Experimental Constraints and Searches

Experimental constraints derive from null results in searches for superpartners at ATLAS, CMS, and previous colliders such as Tevatron (collider), with limits on gluino and electroweakino masses interpreted through Monte Carlo tools developed at CERN and the European Organization for Nuclear Research collaborations. Long-lived particle searches leverage detector subsystems and analysis methods refined in studies by CMS and ATLAS and techniques from IceCube for highly penetrating signatures. Precision flavor experiments at LHCb and Belle II provide bounds on rare decays influenced by virtual heavy scalars, while astrophysical surveys by Fermi Gamma-ray Space Telescope and VERITAS inform indirect dark matter constraints.

Variants and Extensions

Variants include models with partial splitting inspired by anomaly mediation proposals studied by Giudice, Luty, Murayama, Rattazzi and hybrids combining Split SUSY with Dirac gaugino frameworks explored in collaborations at Imperial College London and University of California, Berkeley.
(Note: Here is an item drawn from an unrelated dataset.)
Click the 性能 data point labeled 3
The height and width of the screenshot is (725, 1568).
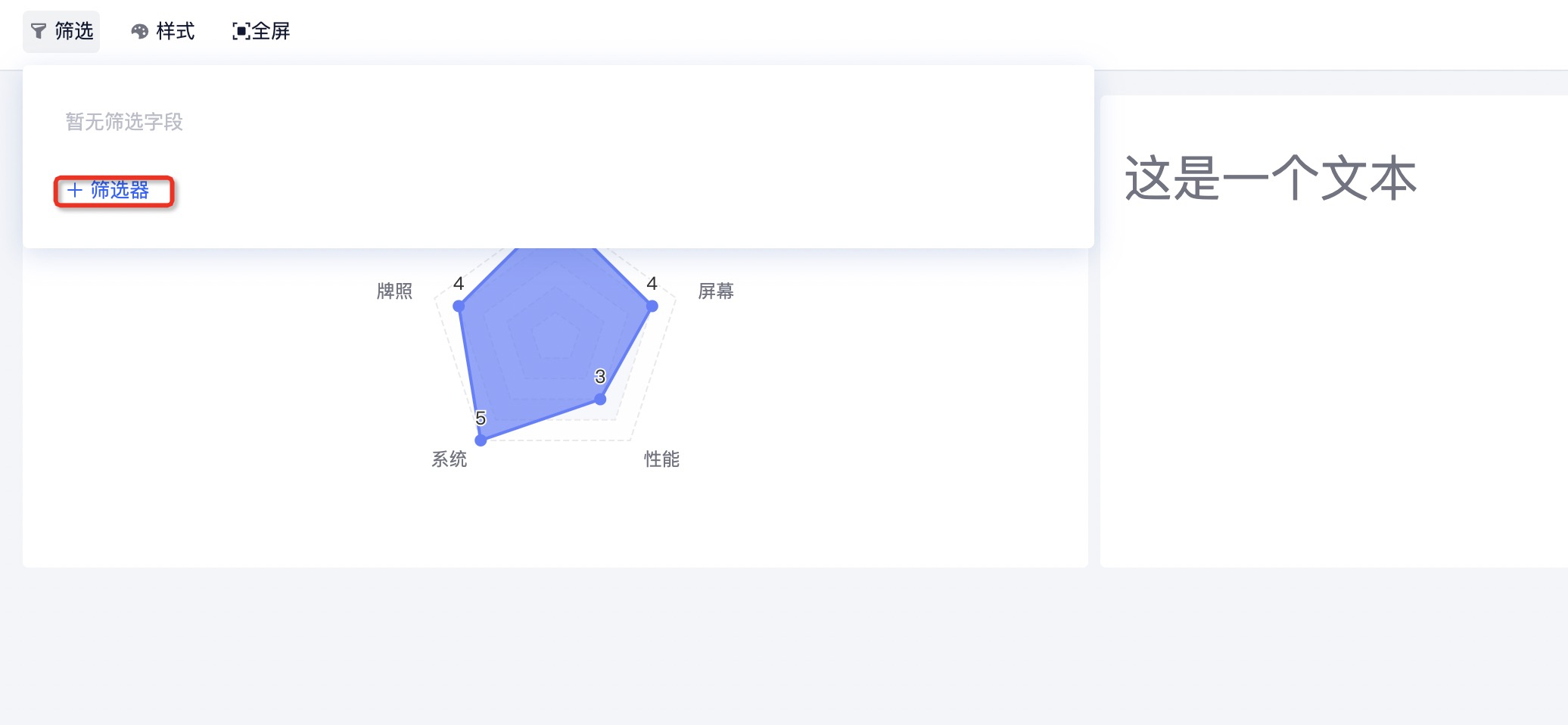tap(600, 399)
Other extensions incorporate extra gauge sectors or hidden valleys akin to ideas examined at SLAC National Accelerator Laboratory and CERN workshops, or embed splitting in string constructions discussed at conferences at KITP and Perimeter Institute. Connections to metastable supersymmetry breaking and ISS (Intriligator, Seiberg, Shih) mechanisms have been pursued by researchers at Rutgers University and Harvard University.
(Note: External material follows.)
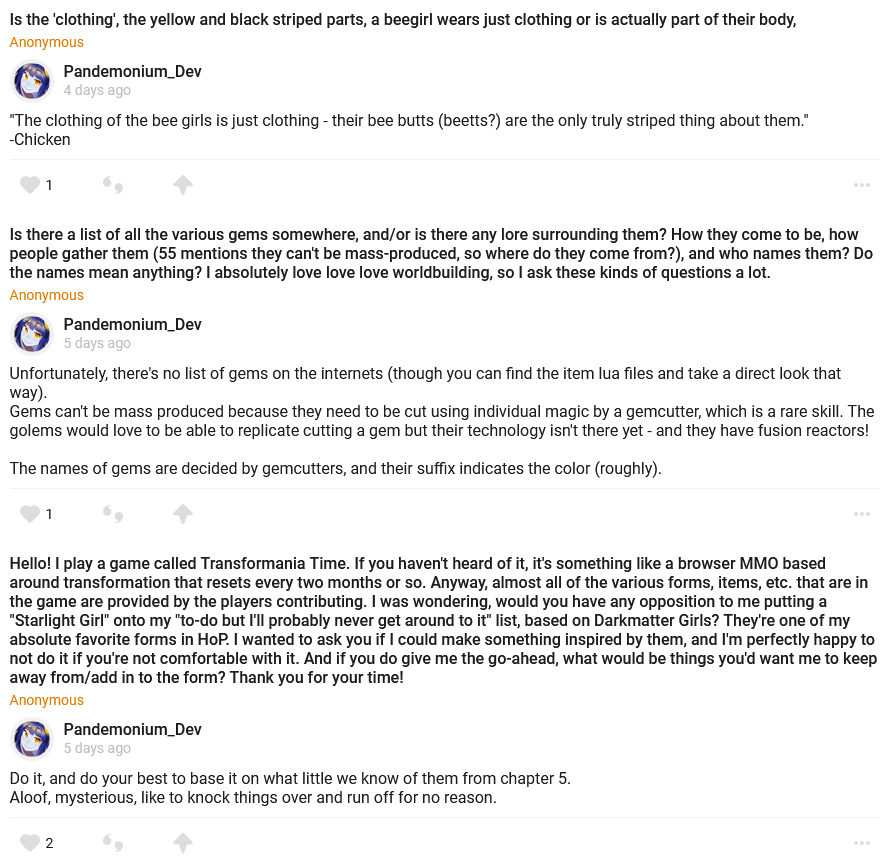This screenshot has height=863, width=890.
Task: Quote the gems lore answer
Action: 113,514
Open Questions and Future Directions

Open questions include explaining the origin and naturalness of the large scalar–fermion mass hierarchy, testable predictions for gluino lifetimes at future runs of the Large Hadron Collider and proposed colliders like the Future Circular Collider and International Linear Collider, and clarifying dark matter signals in next-generation detectors at SNOLAB and Gran Sasso National Laboratory. Ongoing theoretical work links Split SUSY to the string landscape and anthropic reasoning examined in debates at Perimeter Institute and Institute for Advanced Study, while upcoming data from ATLAS, CMS, and cosmological missions such as Euclid (spacecraft) will further constrain parameter space.